Before its summer recess, the justices voted to accept two cases involving the Age Discrimination in Employment Act of 1967 (ADEA). The act protects certain job applicants and employees 40 years of age and older from discrimination in hiring, promotions, discharges and compensation, as well as the terms of employment. The ADEA is enforced by the federal Equal Employment Opportunity Commission. Another case docketed last spring for argument this term involves 401(k) plans and employee remedies under the Employee Retirement Income Security Act.
As if these cases were not enough, the court added two more age discrimination matters plus a retaliation claim arising out of a race-based job bias case.
In Kentucky Retirement Systems v. EEOC [Docket No. 06-1037], the justices will consider whether any use of age as a factor in a retirement plan is “arbitrary,” which would render the plan facially discriminatory under the ADEA. A federal appeals court found discriminatory a plan that disqualified employees from receiving disability retirement benefits when they become disabled after reaching retirement benefit age, but are still working.
Meanwhile, in Gomez-Perez v. Potter [Docket No. 06-1321], the high court will decide if the ADEA's federal-sector provision prohibits retaliation against employees who complain about age discrimination. The act, which applies to federal employees, has no express provision on retaliation claims.

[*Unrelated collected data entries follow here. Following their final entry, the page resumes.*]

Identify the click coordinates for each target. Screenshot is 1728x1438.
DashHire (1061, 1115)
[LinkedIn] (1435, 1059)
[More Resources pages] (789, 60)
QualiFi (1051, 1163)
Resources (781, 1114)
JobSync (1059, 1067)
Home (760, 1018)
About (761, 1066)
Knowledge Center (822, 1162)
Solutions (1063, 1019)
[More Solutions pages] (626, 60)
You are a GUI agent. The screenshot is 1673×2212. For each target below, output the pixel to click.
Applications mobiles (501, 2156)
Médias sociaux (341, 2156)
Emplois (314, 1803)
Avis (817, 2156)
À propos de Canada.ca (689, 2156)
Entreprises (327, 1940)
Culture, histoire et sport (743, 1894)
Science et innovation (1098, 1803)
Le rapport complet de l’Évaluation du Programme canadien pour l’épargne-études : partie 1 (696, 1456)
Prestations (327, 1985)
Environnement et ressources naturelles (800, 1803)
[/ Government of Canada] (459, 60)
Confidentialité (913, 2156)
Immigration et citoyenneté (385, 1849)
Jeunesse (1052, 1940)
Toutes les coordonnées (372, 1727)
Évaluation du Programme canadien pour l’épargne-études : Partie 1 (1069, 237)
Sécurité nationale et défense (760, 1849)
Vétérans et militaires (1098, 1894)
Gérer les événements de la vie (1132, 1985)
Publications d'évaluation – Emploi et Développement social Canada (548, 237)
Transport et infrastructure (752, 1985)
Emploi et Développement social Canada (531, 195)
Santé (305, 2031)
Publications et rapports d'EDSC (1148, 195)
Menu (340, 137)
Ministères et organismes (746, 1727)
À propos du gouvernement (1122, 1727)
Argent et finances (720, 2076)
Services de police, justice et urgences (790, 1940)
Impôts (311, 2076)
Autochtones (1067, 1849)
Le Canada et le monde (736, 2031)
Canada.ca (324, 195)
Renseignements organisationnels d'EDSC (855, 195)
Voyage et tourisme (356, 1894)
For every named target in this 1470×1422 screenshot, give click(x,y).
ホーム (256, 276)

Predictably, the Bush Administration is taking the position that absent specific language in the law, no retaliation claim can be made.
In CBOCS West Inc. v. Humphries [Docket No. 06-1431], the petitioner, which operates Cracker Barrel restaurants, could be held guilty of retaliation under the federal Civil Rights Act, [42 U.S.C. § 1981]. The high court has ruled that Sec. 1981 of the act generally prohibits racial discrimination in the making and enforcing of contracts. But, a murky area remains with so-called “post-formation conduct,” such as harassment and retaliation, that occurs after employment begins. Employment law experts say that Sec. 1981 has been equated with Title VII of the Civil Rights Act of 1964, which has an anti-retaliation provision. However, the appeals courts differ widely on whether a retaliation claim exists under the section.
Decisions in the three cases are expected by late spring.